The new plant will begin production with a single shift, running from 7 a.m. to 3:30 p.m., with a second shift anticipated next year, Anita Wommack, production supervisor in the chassis department, tells media during a plant tour.

Volvo still is hiring workers for the final assembly area of the plant. It still needs to hire roughly 35 of the 350 workers necessary to churn out 15 cars per hour on a single shift, she says.

Volvo intends to employ 1,500 in all three shops at the plant (body, paint, final assembly) by year-end and 3,900 when the next-generation XC90 begins production in 2021, by which time full output of 150,000 vehicles annually should be reached.

Volvo_20Ridgeville_20plant_2.jpgMeanwhile, Samuelsson voices his displeasure of the tariff wars occurring right now, noting societies benefit from open, free trade and competition. “Restricting that goes back to the 19th century or something. That is not the way forward,” he says.

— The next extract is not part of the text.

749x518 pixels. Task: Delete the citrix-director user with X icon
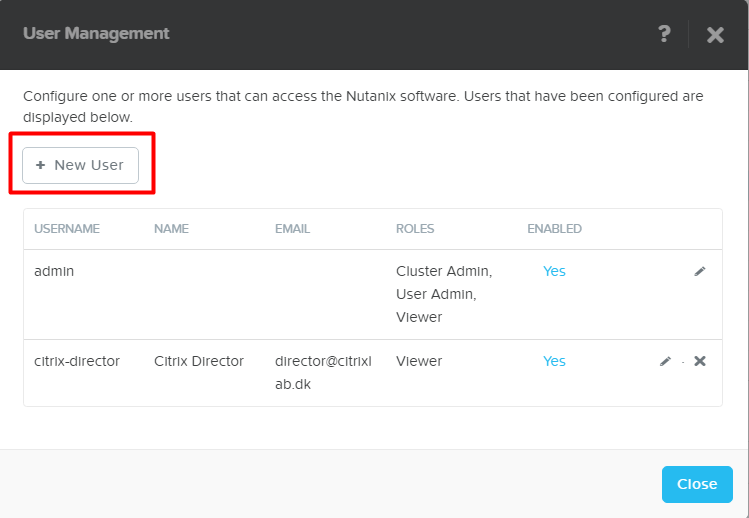(700, 361)
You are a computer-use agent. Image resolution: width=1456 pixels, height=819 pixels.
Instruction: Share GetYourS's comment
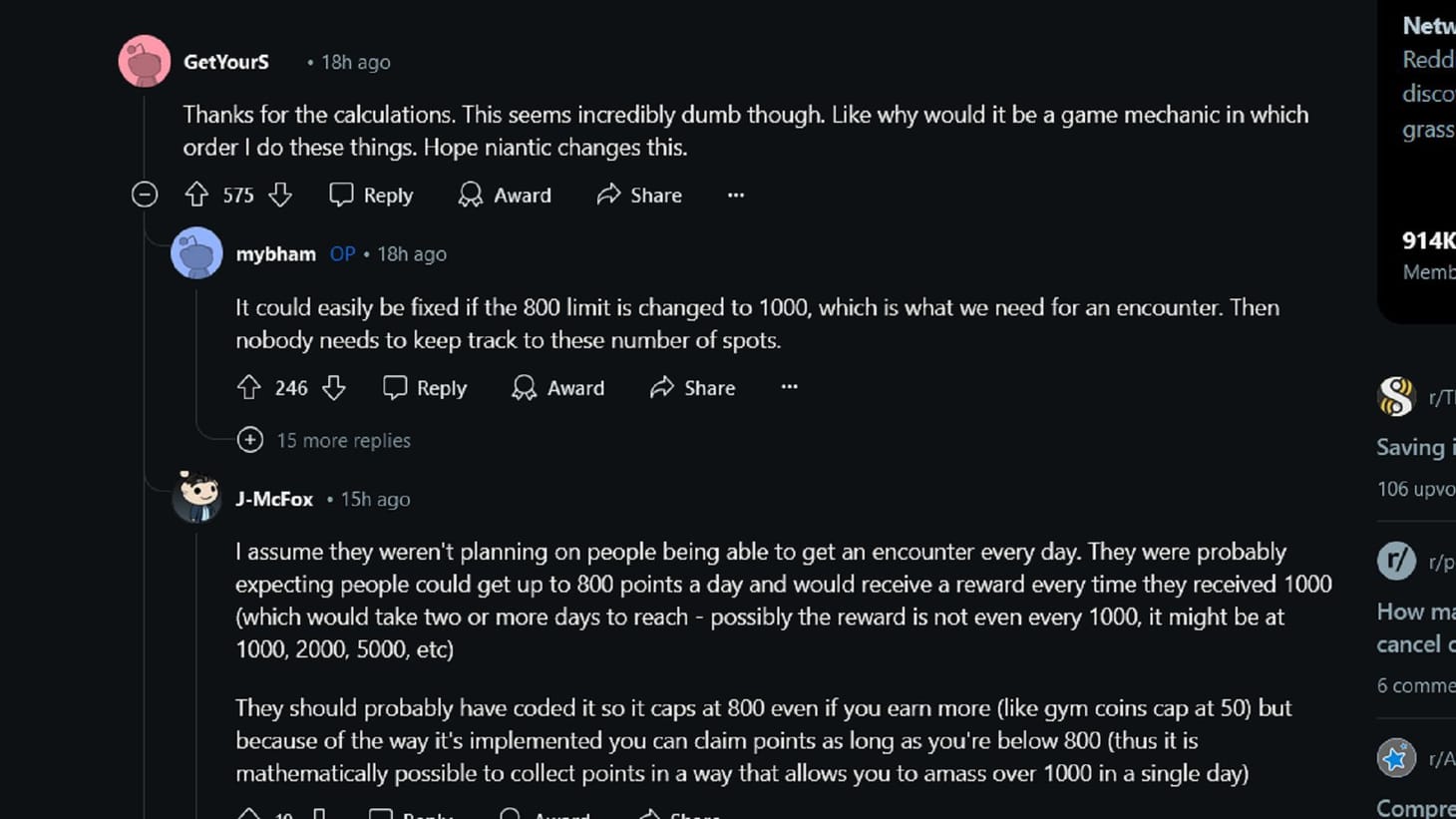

Volvo currently imports all the vehicles it sells in the U.S. from Europe and China. U.S. President Donald Trump has applied a 25% tariff to Chinese vehicle imports going into effect July 6.

Samuelsson says the customer is the loser in these situations, because the cost of the tariff will need to be passed on to them and cannot be absorbed by the manufacturer.

“Trade restriction and duties only makes the cars more costly for the end customer – that’s the end result,” he says.

All Volvo S90 large sedans and XC60 compact CUVs sold in the U.S. are imported from China, says a Volvo spokesman. The current-generation S60, about to be replaced by the new South Carolina-built ’19 model, was as well.

While the spokesman will not say what Volvo’s plans are come July 6 with regards to imports of the S90 and XC60, he notes the automaker has a good inventory of each model, implying it will be OK for a while should shipments of either vehicle come to a halt.

Volvo says it has a 44 days’ supply of the XC60. The compact CUV is its No.2 best-selling model in the U.S., Wards Intelligence data shows.

Volvo sold 11,474 XC60s through May in the U.S., up 55.5% from the same period year-ago and placing it just behind the larger XC90 CUV (12,745 sales).

A 25% increase in the price of the vehicle, which today retails for between roughly $41,000 and $45,000, would no doubt harm the XC60’s sales momentum and make competitors more alluring.

However, the segment’s top-selling models – many imported from Europe – could be facing tariffs, as well.

Trump has made it known he finds imports of German vehicles disdainful.

Trump already has placed a 25% tariff on imports of European aluminum and steel and some industry watchers believe tariffs on vehicles are next.

“You look at the European Union. They put up barriers so that we can’t sell our farm products in. And yet they sell Mercedes and BMW, and the cars come in by the millions. And we hardly tax them at all,” The New York Times quotes Trump as telling a Duluth, MN, crowd yesterday.

The No.1-selling compact luxury CUV in the U.S., the Mercedes GLC, is imported from Bremen, Germany. The only other model in the segment imported from China is the Buick Envision.

Another twist in the tariff-war saga is China’s retaliation. A 25% tariff on U.S. vehicles imported to the Asian country also takes effect July 6. Volvo, owned by a Chinese automaker Geely, plans to export S60s built here in Ridgeville to China.

Samuelsson says tariffs, Chinese or European, threaten Volvo’s plan to bring employment at the plant to 4,000, as half of the plant’s workforce will be dedicated to producing vehicles for export.